Она медлила, и он вдруг спросил:
– Как тя величать-то?
Ужасно смешно. Старинно-литературное «величать» рядом с просторечным «тя».
– Вика.
– Это что же, Виктория будет?
– Виктория.
– Красиво. «Победа».
Надо же! Какие познания! Она уже хотела было съехидничать, как он вдруг спросил:
– И много ты напобеждала, Виктория?
Она растерялась. Не хватало только пуститься в обсуждение ее личной жизни с бомжом! Она уже приготовилась ответить холодно и сухо, но снова не успела. Леший, склонив голову набок, ответил за нее:
– Не слишком, надо думать… Раз к помощи бомжа решила обратиться. Ну, говори, че стряслось-то у тебя?
Вика вдруг, уловив теплую и какую-то очень душевную интонацию, растрогалась. Простые люди – вот такие уж простые, что дальше некуда, – они лучше чувствуют жизнь, наверное… В них нет фальши! Они говорят то, что думают, а к трудностям им не привыкать. И они знают, что такое взаимоподдержка!
Не более чем через секунду Вика мысленно расхохоталась. Какие пафосные мысли! Ну придет же такое в голову!
– Я так понимаю, – снова заговорил Леший, не дождавшись ответа. – Раз ты меня зазвала, значит, есть у тебя затруднение. Раз ты зазвала меня, значит, не нашла другого человека, чтоб его разрешить. Теперь вопрос такой: могу ли твою проблему решить я? А на него ответить можно будет только тогда, Виктория, когда ты мне проблему скажешь… Так говори ужо. А то, выходит, я даром твой ужин ел.

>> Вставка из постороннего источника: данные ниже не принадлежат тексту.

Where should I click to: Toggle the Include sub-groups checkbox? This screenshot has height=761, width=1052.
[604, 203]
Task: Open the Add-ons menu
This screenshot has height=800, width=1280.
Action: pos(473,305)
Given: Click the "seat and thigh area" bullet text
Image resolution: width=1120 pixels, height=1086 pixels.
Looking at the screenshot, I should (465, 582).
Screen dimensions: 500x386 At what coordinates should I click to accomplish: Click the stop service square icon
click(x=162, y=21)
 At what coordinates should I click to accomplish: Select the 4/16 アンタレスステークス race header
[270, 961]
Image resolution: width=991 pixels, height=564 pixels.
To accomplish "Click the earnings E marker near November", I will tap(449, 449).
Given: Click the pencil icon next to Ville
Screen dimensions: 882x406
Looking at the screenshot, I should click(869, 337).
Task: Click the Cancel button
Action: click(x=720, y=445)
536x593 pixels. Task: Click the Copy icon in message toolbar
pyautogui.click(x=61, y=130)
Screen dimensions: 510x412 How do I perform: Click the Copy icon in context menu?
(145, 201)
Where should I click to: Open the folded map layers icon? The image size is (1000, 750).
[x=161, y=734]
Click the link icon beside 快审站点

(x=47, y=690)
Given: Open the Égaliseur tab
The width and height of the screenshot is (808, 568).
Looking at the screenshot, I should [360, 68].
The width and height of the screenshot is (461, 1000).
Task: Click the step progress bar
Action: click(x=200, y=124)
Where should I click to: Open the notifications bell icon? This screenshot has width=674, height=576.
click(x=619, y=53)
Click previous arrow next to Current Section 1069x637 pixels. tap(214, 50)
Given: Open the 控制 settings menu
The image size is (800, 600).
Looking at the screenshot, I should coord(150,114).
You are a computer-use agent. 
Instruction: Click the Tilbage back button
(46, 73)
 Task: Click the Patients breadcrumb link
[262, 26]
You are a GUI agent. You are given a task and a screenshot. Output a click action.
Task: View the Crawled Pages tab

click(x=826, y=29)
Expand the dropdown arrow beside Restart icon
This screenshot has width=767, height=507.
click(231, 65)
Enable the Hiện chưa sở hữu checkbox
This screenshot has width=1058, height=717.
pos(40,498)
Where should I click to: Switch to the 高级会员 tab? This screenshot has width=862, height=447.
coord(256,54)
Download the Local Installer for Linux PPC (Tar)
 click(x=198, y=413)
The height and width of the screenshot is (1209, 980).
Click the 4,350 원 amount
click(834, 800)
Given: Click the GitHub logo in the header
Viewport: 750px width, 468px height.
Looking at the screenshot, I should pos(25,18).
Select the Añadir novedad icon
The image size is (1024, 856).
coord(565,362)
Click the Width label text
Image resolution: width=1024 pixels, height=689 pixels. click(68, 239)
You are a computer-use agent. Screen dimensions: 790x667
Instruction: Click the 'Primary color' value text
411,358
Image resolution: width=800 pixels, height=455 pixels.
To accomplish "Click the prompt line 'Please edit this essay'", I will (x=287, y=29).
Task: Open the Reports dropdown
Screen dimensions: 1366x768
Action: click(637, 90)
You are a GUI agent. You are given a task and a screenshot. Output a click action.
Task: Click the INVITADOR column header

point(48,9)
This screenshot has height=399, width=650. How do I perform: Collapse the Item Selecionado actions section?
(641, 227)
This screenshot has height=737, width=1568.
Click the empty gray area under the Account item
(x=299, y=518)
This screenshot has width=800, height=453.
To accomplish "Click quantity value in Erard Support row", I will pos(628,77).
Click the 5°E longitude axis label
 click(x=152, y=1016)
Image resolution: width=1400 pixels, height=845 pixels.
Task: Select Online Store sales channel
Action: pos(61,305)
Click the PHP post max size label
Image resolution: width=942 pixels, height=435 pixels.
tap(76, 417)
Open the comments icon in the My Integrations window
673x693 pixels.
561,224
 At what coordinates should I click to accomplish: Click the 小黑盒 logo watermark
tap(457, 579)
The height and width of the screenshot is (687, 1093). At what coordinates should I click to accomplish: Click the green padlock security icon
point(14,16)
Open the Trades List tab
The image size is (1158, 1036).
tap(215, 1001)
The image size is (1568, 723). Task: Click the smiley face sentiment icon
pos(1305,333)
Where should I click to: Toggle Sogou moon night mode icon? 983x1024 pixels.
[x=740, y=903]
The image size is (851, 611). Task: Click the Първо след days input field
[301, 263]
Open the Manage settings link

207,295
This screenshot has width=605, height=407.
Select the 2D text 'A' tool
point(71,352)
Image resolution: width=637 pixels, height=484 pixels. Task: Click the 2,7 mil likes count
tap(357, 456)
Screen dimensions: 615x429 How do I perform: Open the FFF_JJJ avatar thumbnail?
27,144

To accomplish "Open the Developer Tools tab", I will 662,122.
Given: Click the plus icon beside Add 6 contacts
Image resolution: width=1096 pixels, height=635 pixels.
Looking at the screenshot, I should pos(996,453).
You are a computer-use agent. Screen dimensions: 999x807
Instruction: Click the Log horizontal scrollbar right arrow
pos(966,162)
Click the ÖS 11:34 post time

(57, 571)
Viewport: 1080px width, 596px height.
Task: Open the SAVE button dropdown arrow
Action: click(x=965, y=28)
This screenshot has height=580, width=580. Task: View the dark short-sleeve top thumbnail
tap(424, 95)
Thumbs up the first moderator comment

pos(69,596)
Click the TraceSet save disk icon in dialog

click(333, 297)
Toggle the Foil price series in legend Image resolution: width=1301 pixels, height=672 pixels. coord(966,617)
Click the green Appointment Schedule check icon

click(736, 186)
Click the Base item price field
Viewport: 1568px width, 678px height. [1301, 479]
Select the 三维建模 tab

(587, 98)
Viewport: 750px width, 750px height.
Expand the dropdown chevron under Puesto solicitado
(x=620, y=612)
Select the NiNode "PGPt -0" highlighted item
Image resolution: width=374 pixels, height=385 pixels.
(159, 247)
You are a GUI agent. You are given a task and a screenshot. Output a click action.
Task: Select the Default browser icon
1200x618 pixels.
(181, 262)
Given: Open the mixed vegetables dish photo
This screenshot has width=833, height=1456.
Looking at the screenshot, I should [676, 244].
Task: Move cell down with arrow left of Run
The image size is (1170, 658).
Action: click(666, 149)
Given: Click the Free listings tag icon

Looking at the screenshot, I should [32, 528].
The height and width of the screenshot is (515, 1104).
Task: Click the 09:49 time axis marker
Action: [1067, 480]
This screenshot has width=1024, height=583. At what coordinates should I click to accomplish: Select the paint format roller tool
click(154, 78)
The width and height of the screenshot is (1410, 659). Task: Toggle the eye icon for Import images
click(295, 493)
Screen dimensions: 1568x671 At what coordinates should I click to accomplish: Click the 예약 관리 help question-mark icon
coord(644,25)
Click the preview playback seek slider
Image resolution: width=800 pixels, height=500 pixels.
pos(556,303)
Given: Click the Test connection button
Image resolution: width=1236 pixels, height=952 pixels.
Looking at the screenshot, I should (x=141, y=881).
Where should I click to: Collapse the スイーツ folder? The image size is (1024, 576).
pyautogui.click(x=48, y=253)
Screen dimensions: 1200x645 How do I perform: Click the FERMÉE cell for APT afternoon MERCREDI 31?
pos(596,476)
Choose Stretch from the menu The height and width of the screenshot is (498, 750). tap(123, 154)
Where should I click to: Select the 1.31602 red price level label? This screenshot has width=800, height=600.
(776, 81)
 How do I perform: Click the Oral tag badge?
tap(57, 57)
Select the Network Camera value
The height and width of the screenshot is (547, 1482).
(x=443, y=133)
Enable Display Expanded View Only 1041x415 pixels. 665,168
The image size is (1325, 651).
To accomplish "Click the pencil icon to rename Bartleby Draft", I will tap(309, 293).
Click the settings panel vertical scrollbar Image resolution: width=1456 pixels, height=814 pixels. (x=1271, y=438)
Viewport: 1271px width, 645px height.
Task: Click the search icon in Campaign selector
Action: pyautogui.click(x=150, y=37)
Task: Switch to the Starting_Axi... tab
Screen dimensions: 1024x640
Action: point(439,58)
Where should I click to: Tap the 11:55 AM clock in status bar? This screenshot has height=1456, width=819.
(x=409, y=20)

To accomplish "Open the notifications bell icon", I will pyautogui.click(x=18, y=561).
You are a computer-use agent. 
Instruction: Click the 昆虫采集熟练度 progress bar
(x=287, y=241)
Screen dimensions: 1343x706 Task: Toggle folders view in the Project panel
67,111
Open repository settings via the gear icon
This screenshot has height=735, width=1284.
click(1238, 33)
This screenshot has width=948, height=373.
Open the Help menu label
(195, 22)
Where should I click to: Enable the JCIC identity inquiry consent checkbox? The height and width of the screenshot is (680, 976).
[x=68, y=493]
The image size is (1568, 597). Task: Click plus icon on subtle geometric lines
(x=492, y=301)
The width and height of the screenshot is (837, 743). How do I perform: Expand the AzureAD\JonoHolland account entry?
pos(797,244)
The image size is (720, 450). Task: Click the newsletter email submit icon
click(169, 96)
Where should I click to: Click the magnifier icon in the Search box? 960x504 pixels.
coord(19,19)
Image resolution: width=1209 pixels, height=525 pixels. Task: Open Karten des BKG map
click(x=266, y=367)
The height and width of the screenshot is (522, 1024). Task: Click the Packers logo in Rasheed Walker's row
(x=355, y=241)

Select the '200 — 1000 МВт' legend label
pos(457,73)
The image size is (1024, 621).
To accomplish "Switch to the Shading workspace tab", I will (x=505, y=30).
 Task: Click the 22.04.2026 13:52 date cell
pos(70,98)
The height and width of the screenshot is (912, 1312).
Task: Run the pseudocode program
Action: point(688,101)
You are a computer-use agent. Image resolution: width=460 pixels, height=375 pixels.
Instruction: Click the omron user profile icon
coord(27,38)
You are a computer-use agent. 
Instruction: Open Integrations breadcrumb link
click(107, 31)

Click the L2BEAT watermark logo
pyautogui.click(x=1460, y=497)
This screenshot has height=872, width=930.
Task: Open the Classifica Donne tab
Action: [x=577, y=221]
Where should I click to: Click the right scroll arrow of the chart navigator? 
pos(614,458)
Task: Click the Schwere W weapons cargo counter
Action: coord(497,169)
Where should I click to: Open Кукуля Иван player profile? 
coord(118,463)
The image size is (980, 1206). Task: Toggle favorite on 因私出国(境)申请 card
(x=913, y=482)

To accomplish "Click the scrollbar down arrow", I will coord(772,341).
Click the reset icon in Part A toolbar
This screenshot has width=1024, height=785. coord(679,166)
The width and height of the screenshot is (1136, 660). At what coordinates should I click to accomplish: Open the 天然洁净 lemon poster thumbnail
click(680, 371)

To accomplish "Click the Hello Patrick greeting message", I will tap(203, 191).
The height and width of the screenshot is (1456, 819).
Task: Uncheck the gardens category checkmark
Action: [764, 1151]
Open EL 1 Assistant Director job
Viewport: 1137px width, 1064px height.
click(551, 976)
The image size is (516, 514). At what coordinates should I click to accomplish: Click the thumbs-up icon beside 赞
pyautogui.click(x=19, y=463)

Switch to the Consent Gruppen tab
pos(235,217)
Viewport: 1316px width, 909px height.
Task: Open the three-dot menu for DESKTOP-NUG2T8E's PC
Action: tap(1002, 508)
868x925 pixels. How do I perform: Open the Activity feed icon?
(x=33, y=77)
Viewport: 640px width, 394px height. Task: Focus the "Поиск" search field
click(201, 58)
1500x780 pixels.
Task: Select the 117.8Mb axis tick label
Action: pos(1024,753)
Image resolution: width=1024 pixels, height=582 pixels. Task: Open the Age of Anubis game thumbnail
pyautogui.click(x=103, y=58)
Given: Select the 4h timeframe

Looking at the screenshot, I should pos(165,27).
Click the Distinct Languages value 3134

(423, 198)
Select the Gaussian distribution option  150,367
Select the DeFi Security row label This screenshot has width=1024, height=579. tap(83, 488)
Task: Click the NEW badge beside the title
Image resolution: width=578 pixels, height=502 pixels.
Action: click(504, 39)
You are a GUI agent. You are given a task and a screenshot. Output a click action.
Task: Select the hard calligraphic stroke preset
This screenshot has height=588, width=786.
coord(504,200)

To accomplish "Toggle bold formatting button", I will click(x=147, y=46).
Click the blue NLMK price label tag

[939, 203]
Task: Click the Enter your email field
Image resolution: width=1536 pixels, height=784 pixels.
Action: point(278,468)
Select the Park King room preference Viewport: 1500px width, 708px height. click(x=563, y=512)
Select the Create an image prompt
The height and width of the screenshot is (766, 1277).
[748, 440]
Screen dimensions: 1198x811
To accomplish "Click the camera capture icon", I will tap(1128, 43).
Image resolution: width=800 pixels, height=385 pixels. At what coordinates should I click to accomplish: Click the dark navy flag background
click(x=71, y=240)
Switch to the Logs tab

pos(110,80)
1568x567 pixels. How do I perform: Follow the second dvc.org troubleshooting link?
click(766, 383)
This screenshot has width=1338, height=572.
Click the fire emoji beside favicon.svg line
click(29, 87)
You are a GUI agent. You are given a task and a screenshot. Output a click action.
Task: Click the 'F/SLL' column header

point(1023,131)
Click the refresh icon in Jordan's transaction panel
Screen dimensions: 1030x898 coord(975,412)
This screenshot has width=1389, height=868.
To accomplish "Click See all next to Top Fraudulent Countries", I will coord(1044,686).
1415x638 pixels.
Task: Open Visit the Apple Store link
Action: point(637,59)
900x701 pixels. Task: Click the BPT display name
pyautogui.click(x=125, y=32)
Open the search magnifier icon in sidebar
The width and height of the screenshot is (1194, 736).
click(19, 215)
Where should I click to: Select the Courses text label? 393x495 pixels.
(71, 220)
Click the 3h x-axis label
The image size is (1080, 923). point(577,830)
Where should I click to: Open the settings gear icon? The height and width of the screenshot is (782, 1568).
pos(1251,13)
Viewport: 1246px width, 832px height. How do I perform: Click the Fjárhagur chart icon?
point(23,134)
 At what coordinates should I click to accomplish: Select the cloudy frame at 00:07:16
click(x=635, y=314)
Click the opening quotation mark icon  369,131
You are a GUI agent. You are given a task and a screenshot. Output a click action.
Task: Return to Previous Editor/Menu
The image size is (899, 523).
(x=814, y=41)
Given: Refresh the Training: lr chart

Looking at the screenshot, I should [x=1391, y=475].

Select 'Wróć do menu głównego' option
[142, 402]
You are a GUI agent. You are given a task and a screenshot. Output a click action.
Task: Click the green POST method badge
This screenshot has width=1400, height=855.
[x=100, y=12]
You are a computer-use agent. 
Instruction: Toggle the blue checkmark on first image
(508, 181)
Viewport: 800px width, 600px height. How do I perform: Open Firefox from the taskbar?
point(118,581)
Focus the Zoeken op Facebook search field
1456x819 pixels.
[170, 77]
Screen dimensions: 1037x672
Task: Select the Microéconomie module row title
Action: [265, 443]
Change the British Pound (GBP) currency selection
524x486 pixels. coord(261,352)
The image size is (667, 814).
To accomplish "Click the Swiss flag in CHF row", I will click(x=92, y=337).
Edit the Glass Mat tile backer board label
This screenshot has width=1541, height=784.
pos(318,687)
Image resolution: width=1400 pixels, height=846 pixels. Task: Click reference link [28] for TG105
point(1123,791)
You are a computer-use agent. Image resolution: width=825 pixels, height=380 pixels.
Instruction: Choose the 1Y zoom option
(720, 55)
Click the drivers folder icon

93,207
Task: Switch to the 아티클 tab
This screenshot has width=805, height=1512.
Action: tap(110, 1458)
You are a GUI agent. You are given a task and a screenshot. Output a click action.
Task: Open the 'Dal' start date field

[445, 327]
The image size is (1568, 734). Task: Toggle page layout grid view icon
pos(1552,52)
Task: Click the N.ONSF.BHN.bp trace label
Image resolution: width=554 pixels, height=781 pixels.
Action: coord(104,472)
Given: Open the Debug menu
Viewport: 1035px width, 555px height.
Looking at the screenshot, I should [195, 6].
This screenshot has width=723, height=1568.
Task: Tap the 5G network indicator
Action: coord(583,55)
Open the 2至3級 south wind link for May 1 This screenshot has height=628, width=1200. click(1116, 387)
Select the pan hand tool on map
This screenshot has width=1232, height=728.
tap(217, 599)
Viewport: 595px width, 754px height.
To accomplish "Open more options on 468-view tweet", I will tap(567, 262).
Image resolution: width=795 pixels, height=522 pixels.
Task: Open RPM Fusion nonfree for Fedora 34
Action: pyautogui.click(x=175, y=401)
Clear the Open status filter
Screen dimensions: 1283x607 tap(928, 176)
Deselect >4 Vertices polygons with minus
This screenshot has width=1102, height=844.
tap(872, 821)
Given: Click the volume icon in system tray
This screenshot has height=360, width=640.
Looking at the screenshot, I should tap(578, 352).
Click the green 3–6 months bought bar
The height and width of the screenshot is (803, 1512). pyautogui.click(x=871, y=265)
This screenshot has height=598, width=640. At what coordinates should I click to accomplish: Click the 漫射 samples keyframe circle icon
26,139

Вика еще раз посмотрела в угольные глаза. Леший был прав. Раз уж он тут, надо довести это дело до логического конца. И, вобрав побольше воздуха в легкие, она заговорила.
…Он слушал, склонив кудлатую голову набок, и был тем похож на большую собаку – бездомную собаку, которую она подобрала на улице и приютила у себя.
– Я так понимаю, Виктория, – произнес Леший по окончании ее сумбурного повествования, – тебе надо пойти в контору, где у тебя большая доля. А ты стесняишьси, думаешь, что мужики тебя сразу забацают. Верно?
Верно, дальше некуда! Бомж с сермяжной простотой сформулировал суть.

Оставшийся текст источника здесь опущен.